2 or 4 yr. degree?

Discussion in 'Community Discussion' started by drewel, Oct 14, 2005.

  1. drewel macrumors member

    drewel

    Joined:
    Jun 3, 2004
    #1
    Recently I started my second year of college. I am wondering if I should complete my 2 year degree, then look for a job, and slowly work towards a bachelors. This is what I'm leaning towards because I need the money.

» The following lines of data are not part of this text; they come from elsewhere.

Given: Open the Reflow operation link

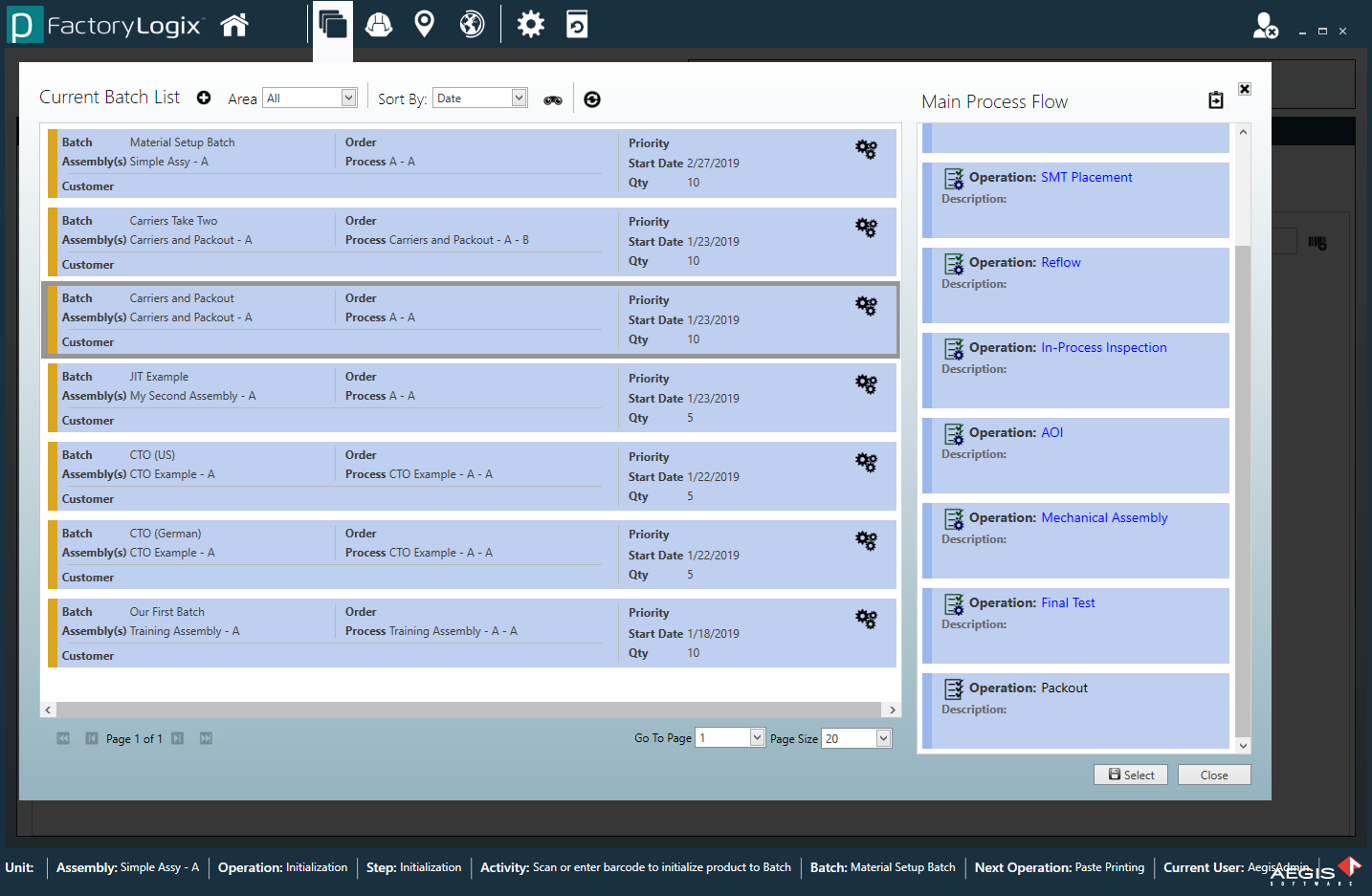Looking at the screenshot, I should [x=1061, y=261].
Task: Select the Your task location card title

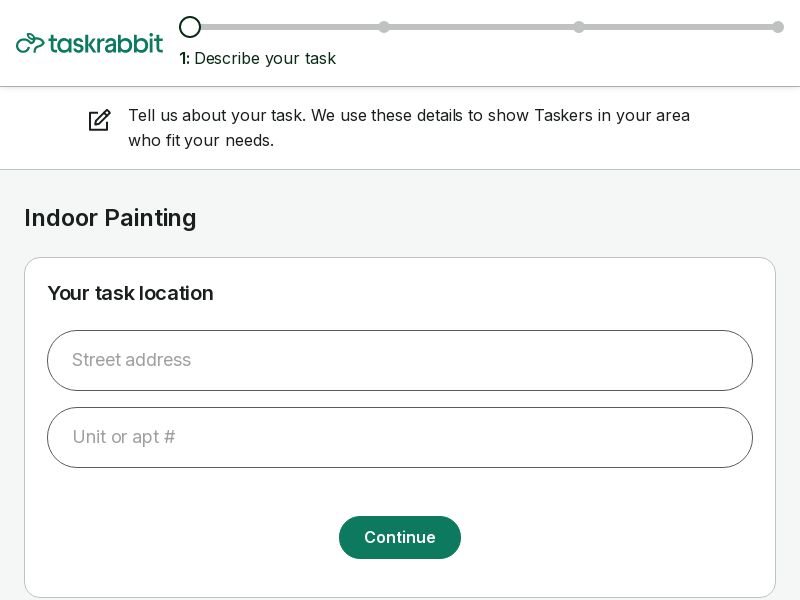Action: [x=130, y=293]
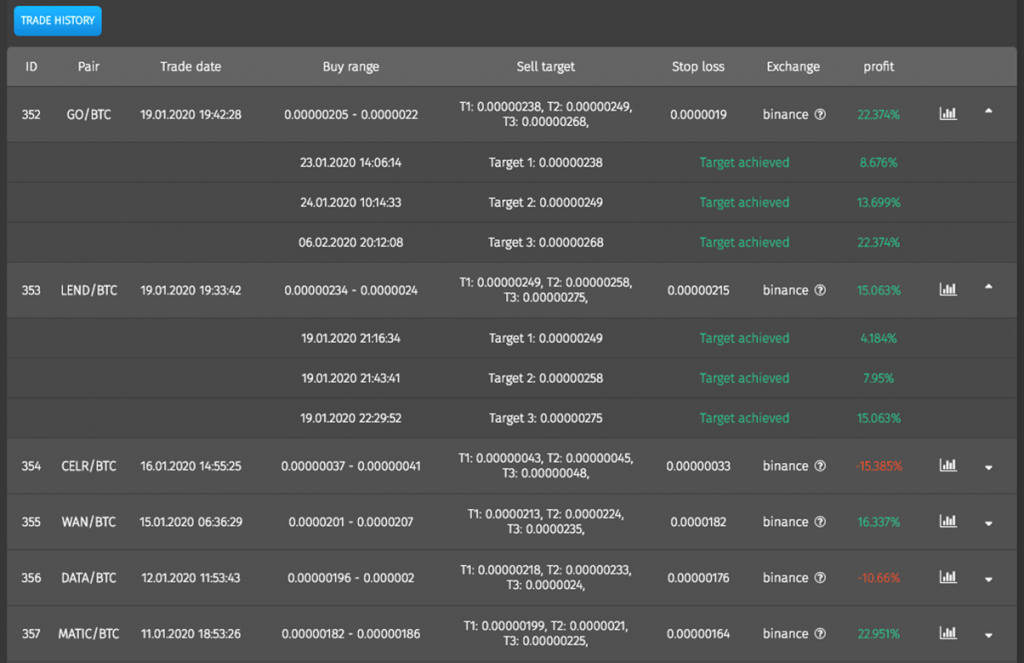
Task: Click the TRADE HISTORY button
Action: 57,20
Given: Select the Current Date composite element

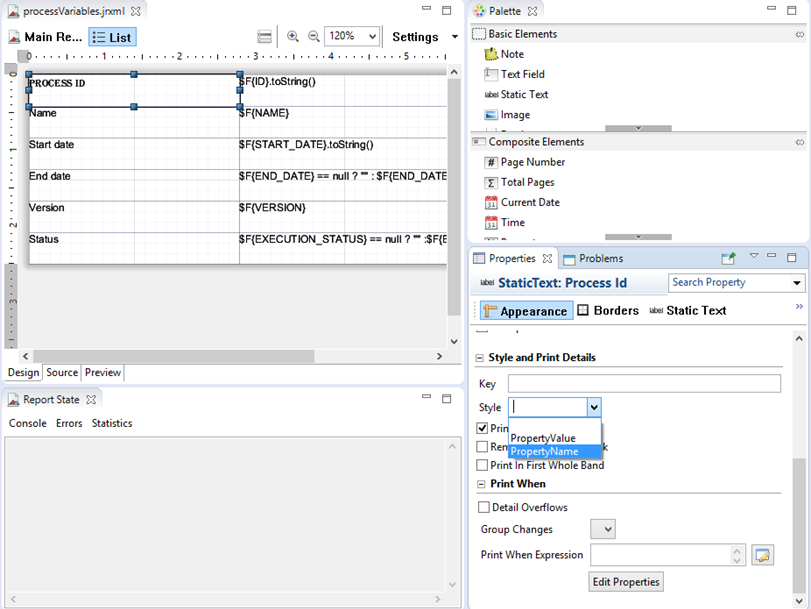Looking at the screenshot, I should 529,202.
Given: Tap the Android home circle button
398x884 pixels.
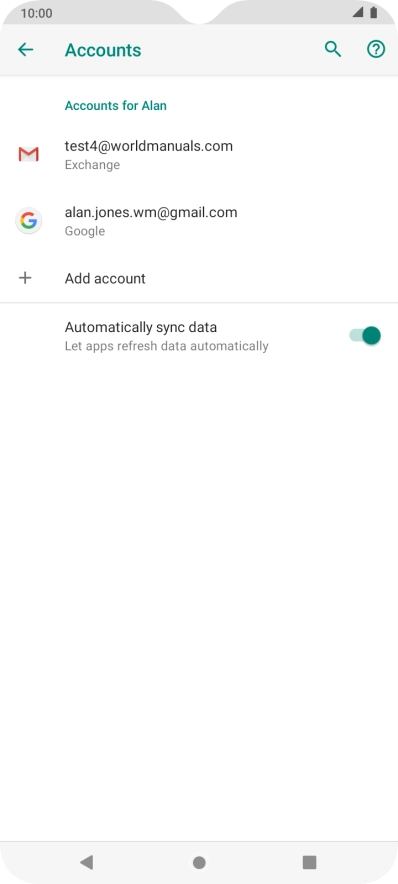Looking at the screenshot, I should pos(199,862).
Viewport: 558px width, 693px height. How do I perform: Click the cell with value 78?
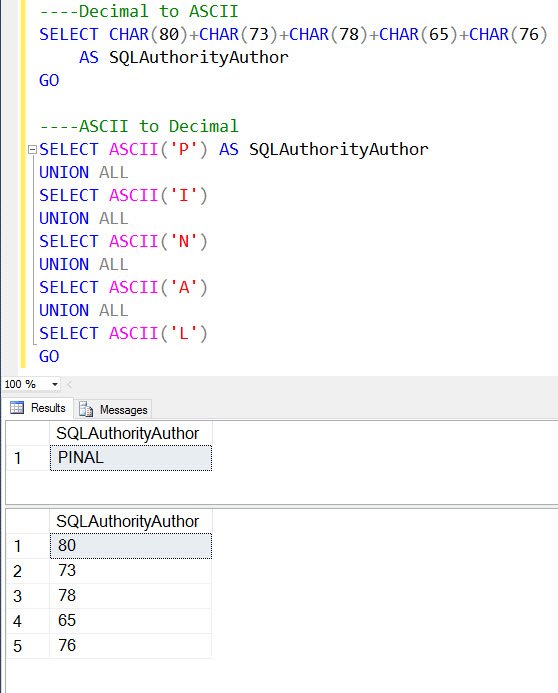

    My real question is, if I complete a 2 year degree, what kind of jobs and pay are available in the Business fields?
     
  2. mactastic macrumors 68040

    mactastic

    Joined:
    Apr 24, 2003
    Location:
    Colly-fornia
    #2
    I know 2 extra years may seem like a long time, but it's not. Just plow through and get a four-year degree -- if you're at an accredited college. Trust me, it's a lot easier to do college before you get a real job where money starts coming in. You'll be sorely tempted to just bail on school - and likely will be pressured by your company if you are doing well for them.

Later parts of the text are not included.